Operations began in late 2002, initially performing services from Yerevan to Paris (Charles de Gaulle Airport) and Frankfurt, Germany. These routes were previously operated by the declining Armenian Airlines. Plans were also announced to expand services to other European capitals such as Amsterdam.

===Business model===
AIA was structured as a privately funded commercial airline, backed by prominent Armenian oligarchs, notably Gagik Tsarukyan of the Multi Group conglomerate. Unlike its predecessor, Armenian Airlines, AIA operated under a model of private-sector efficiency. The airline offered scheduled passenger services with set ticket fares (e.g., approximately $560 for a Yerevan–Frankfurt round trip in 2002) and offered cargo shipments alongside passenger services. The company planned to gradually expand its fleet with modern Western-built aircraft respecting European noise and engine emission standards. However, AIA operated only a single aircraft throughout its existence.

===Merger with Armavia===
Armenian International Airways was merged into Armavia, a rival privately owned airline that had become Armenia's new national carrier following the collapse of Armenian Airlines in 2003. The effective date of the merger occurred on 1 January 2005. AIA's European operations and route licences were taken over by Armavia, and the AIA brand disappeared.
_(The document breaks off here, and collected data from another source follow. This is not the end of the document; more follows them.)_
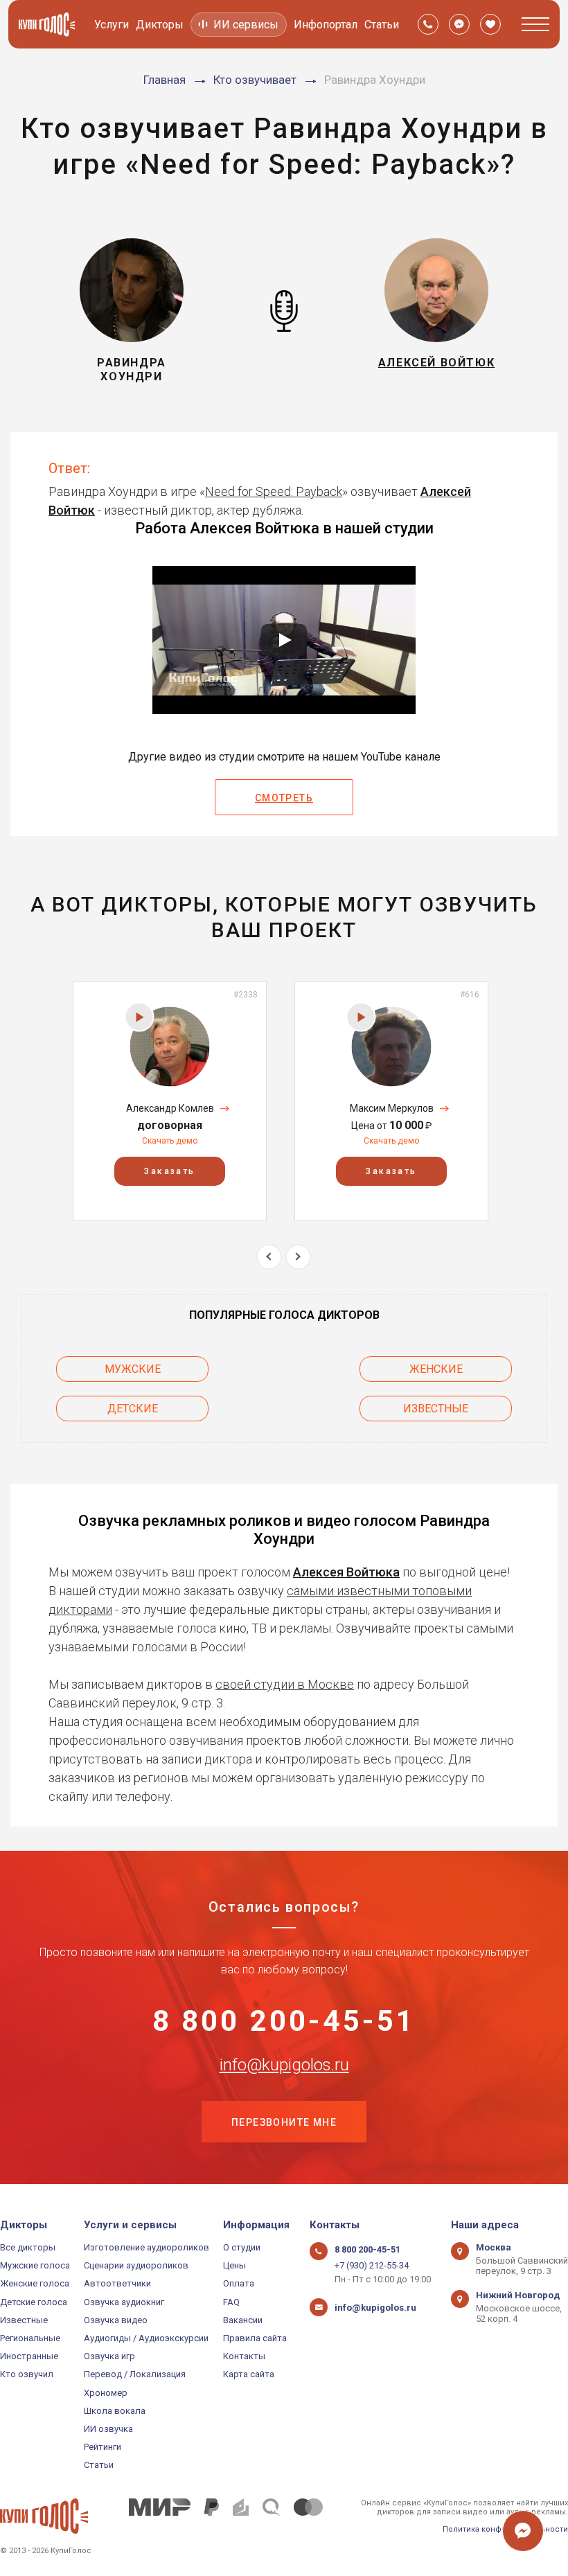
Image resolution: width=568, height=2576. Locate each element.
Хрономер (105, 2393)
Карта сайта (248, 2374)
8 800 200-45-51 (284, 2021)
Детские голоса (33, 2302)
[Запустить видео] (284, 640)
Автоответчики (117, 2283)
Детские (132, 1408)
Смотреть (284, 797)
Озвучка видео (116, 2320)
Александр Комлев (170, 1108)
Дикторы (160, 24)
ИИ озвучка (108, 2429)
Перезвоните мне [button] (284, 2122)
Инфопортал (325, 24)
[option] (170, 1100)
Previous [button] (269, 1257)
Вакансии (243, 2320)
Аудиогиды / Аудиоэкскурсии (146, 2338)
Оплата (238, 2283)
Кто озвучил (26, 2374)
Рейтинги (102, 2447)
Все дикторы (27, 2247)
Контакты (244, 2356)
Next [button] (298, 1257)
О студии (241, 2247)
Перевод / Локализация (135, 2374)
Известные (435, 1408)
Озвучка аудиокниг (124, 2302)
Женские (436, 1369)
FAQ (231, 2302)
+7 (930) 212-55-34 (372, 2265)
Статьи (381, 24)
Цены (234, 2265)
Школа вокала (114, 2411)
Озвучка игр (109, 2356)
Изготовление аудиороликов (146, 2247)
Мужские (133, 1369)
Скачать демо (169, 1141)
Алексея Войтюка (346, 1572)
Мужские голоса (35, 2265)
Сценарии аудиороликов (136, 2265)
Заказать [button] (169, 1171)
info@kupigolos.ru (284, 2065)
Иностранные (29, 2356)
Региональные (30, 2338)
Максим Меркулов (392, 1108)
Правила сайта (255, 2338)
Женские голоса (34, 2283)
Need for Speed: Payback (273, 491)
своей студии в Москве (284, 1684)
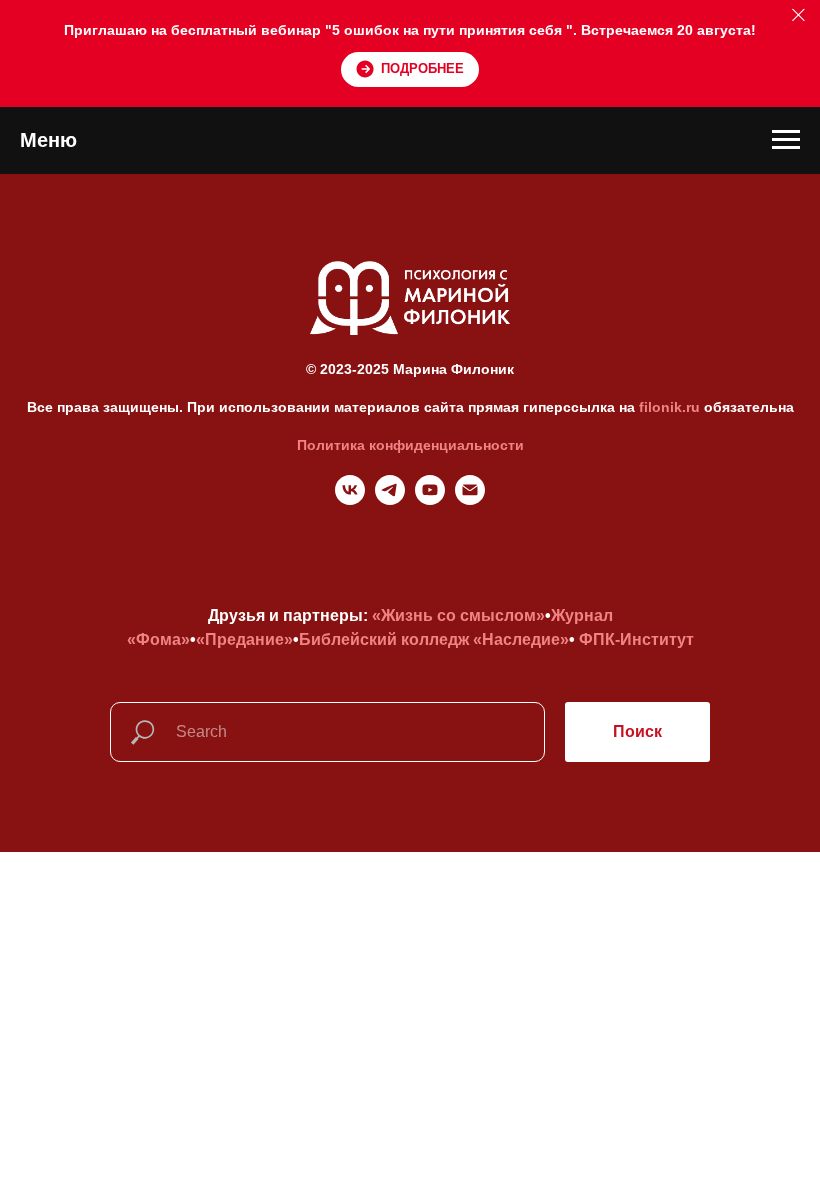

Although the merger was complete by 2005, the airline's sole aircraft continued to operate under a lease contract until 2006.

==Operations==

===Destinations===
At its peak, Armenian International Airways operated scheduled flights from Yerevan to:

- Paris, France (Charles de Gaulle Airport)

- Frankfurt, Germany (Frankfurt Airport)

Additional destinations, including Amsterdam, were planned but never launched.

Flight schedules indicated twice-weekly service to Paris and weekly service to Frankfurt.

===Fleet===
Throughout its existence, AIA operated a single aircraft:

Aircraft Information
| Aircraft | Registration | Notes |
|---|---|---|
| Airbus A320-212 | EK-32001 | Leased from International Lease Finance Corporation (ILFC); configured for 156 passengers. |

The Airbus A320-212 (manufacturer serial number 397) was delivered to AIA in September 2002. The aircraft remained in AIA livery and was occasionally sub-leased to other operators, including Air Arabia, after the 2005 merger with Armavia.

== Incidents ==

On 5 May 2006, AIA's sole aircraft, EK-32001, was destroyed in a hangar fire at Brussels Airport while under maintenance by Sabena Technics. The fire destroyed four aircraft in total, including an Airbus A320 operated by Armavia. No casualties were reported. The destruction of EK-32001 effectively ended any remaining operational presence of Armenian International Airways, which had no remaining aircraft at all.